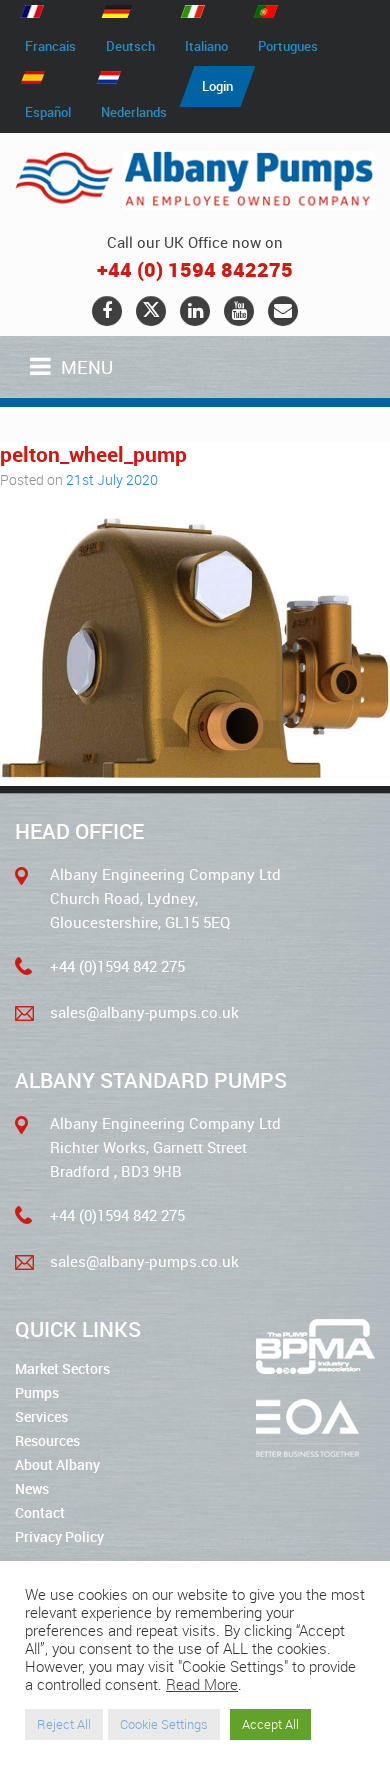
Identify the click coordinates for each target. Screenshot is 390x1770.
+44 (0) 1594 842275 (195, 269)
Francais (50, 46)
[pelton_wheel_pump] (195, 772)
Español (48, 112)
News (32, 1488)
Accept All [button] (270, 1724)
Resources (47, 1440)
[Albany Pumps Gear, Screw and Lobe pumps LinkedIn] (195, 311)
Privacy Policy (59, 1536)
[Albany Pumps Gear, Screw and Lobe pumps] (195, 180)
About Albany (57, 1464)
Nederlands (134, 112)
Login (217, 86)
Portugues (288, 46)
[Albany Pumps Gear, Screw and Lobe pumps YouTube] (239, 311)
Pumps (37, 1392)
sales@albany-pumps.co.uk (144, 1012)
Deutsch (130, 46)
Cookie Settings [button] (164, 1724)
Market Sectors (62, 1368)
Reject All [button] (64, 1724)
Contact (40, 1512)
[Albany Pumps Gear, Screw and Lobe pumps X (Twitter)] (151, 311)
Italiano (206, 46)
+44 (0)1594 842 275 (117, 966)
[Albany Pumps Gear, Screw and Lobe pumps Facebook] (107, 311)
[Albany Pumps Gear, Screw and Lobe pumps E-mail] (283, 311)
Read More (202, 1685)
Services (41, 1416)
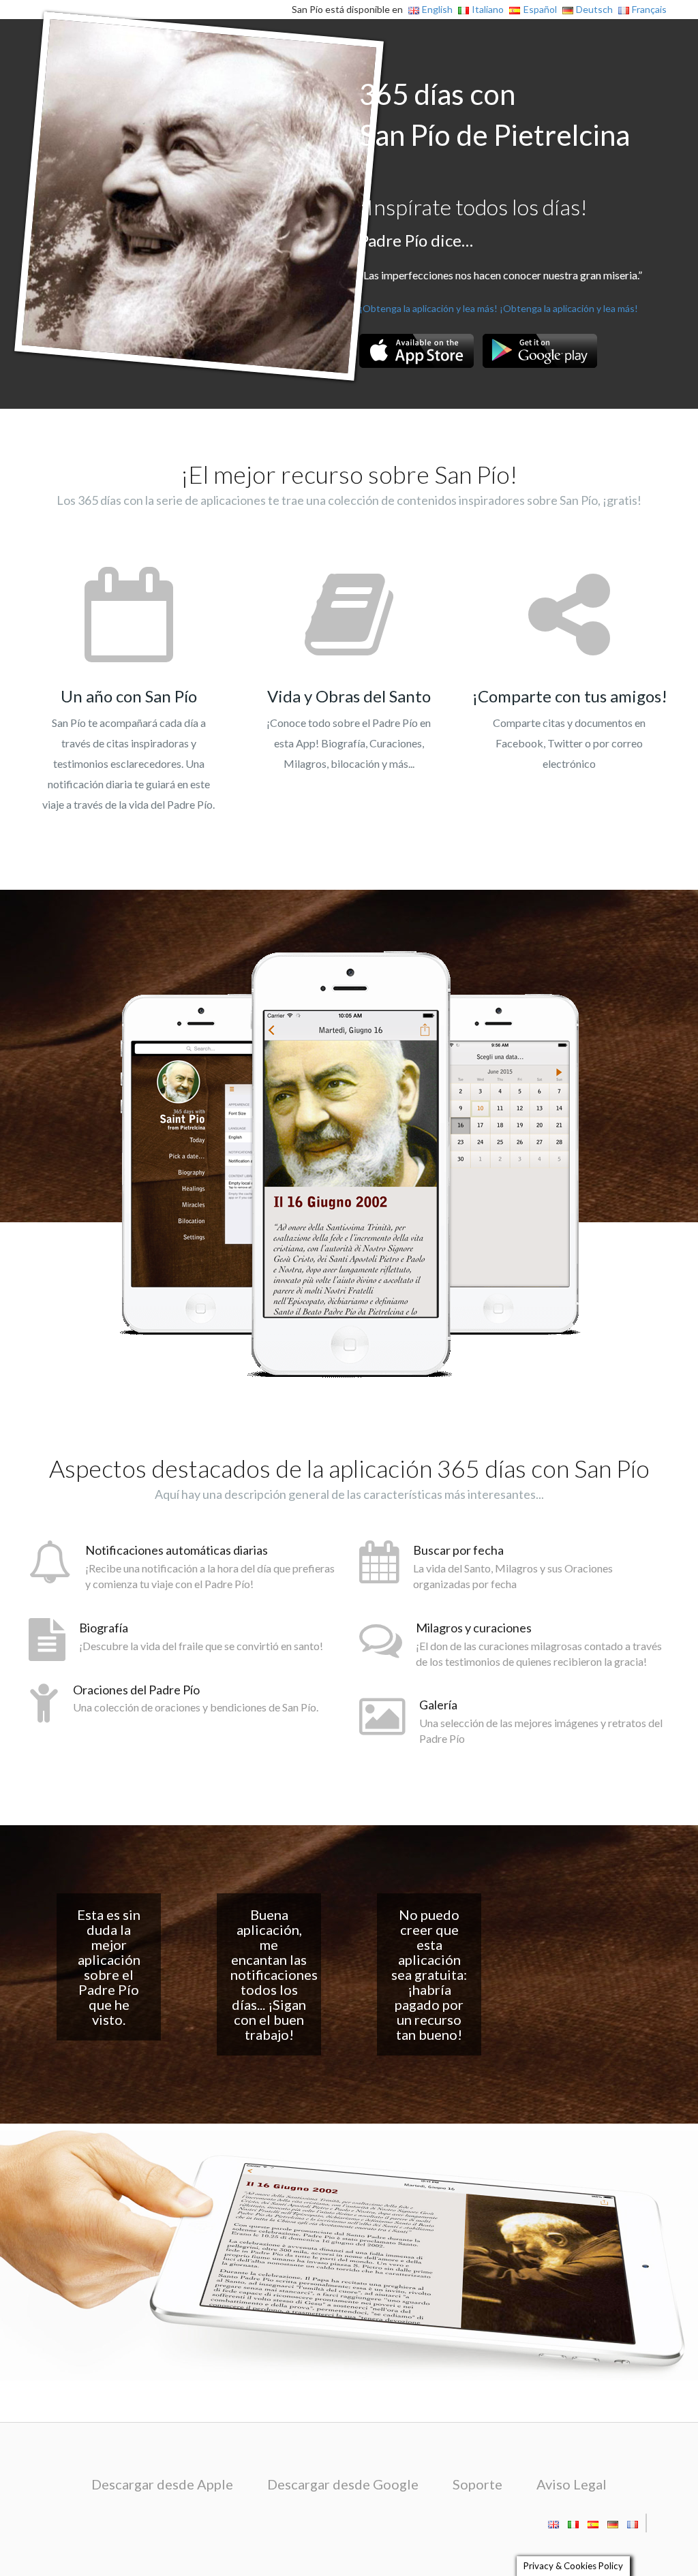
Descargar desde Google (343, 2484)
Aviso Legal (571, 2484)
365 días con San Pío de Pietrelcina (494, 114)
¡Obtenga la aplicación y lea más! (428, 308)
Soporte (477, 2484)
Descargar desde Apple (162, 2484)
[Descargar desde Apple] (416, 351)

┄┄┄┄┄┄┄┄┄┄

→ **TASK PROMPT**: Copy all the material above exactly, but skip each image.

→ **TASK RESPONSE**:
Identify the click coordinates for each target. Screenshot is 390x1770.
+44 (0) 1594 842275 (195, 269)
Francais (50, 46)
[pelton_wheel_pump] (195, 772)
Español (48, 112)
News (32, 1488)
Accept All [button] (270, 1724)
Resources (47, 1440)
[Albany Pumps Gear, Screw and Lobe pumps LinkedIn] (195, 311)
Privacy Policy (59, 1536)
[Albany Pumps Gear, Screw and Lobe pumps] (195, 180)
About Albany (57, 1464)
Nederlands (134, 112)
Login (217, 86)
Portugues (288, 46)
[Albany Pumps Gear, Screw and Lobe pumps YouTube] (239, 311)
Pumps (37, 1392)
sales@albany-pumps.co.uk (144, 1012)
Deutsch (130, 46)
Cookie Settings [button] (164, 1724)
Market Sectors (62, 1368)
Reject All [button] (64, 1724)
Contact (40, 1512)
[Albany Pumps Gear, Screw and Lobe pumps X (Twitter)] (151, 311)
Italiano (206, 46)
+44 (0)1594 842 275 (117, 966)
[Albany Pumps Gear, Screw and Lobe pumps Facebook] (107, 311)
[Albany Pumps Gear, Screw and Lobe pumps E-mail] (283, 311)
Read More (202, 1685)
Services (41, 1416)
Descargar desde Google (343, 2484)
Aviso Legal (571, 2484)
365 días con San Pío de Pietrelcina (494, 114)
¡Obtenga la aplicación y lea más! (428, 308)
Soporte (477, 2484)
Descargar desde Apple (162, 2484)
[Descargar desde Apple] (416, 351)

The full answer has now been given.